[Entries excerpted from a collection]
++++++++++++++++++++

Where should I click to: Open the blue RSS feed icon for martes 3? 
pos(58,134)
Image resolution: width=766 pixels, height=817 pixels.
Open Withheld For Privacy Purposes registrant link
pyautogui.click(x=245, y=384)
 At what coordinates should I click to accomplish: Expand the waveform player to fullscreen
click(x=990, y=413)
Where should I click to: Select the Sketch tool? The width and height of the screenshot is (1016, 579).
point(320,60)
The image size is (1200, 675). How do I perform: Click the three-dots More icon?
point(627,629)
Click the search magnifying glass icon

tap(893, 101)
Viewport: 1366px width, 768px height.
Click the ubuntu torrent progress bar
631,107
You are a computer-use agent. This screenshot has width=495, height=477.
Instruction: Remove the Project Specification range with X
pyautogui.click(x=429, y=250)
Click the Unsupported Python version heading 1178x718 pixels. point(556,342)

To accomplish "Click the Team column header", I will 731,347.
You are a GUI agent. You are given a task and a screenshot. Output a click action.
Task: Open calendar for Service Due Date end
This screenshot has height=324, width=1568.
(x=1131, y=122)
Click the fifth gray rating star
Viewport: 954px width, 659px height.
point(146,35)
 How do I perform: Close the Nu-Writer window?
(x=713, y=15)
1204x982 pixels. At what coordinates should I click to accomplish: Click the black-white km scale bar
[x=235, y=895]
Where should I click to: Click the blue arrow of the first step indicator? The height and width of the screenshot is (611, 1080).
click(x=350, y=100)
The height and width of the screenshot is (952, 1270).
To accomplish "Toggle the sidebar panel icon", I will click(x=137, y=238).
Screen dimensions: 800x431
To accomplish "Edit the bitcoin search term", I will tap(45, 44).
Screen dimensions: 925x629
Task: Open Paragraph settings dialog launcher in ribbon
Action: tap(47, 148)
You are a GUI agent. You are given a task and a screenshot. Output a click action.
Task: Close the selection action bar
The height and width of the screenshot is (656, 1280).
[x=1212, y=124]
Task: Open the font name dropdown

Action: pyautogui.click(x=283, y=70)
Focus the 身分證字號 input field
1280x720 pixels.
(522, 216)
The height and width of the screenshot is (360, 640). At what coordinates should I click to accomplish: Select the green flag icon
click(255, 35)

++++++++++++++++++++

Task instructions: Starting with the line containing "Where should I click to: Click" and continuing through the end of the entries, reproduce those lines with every "screenshot" changed to "image" and nothing else altered.

Expected output:
Where should I click to: Click the blue arrow of the first step indicator? The height and width of the image is (611, 1080).
click(x=350, y=100)
The height and width of the image is (952, 1270).
To accomplish "Toggle the sidebar panel icon", I will click(x=137, y=238).
Screen dimensions: 800x431
To accomplish "Edit the bitcoin search term", I will tap(45, 44).
Screen dimensions: 925x629
Task: Open Paragraph settings dialog launcher in ribbon
Action: tap(47, 148)
You are a GUI agent. You are given a task and a image. Output a click action.
Task: Close the selection action bar
The height and width of the image is (656, 1280).
[x=1212, y=124]
Task: Open the font name dropdown

Action: pyautogui.click(x=283, y=70)
Focus the 身分證字號 input field
1280x720 pixels.
(522, 216)
The height and width of the image is (360, 640). At what coordinates should I click to accomplish: Select the green flag icon
click(255, 35)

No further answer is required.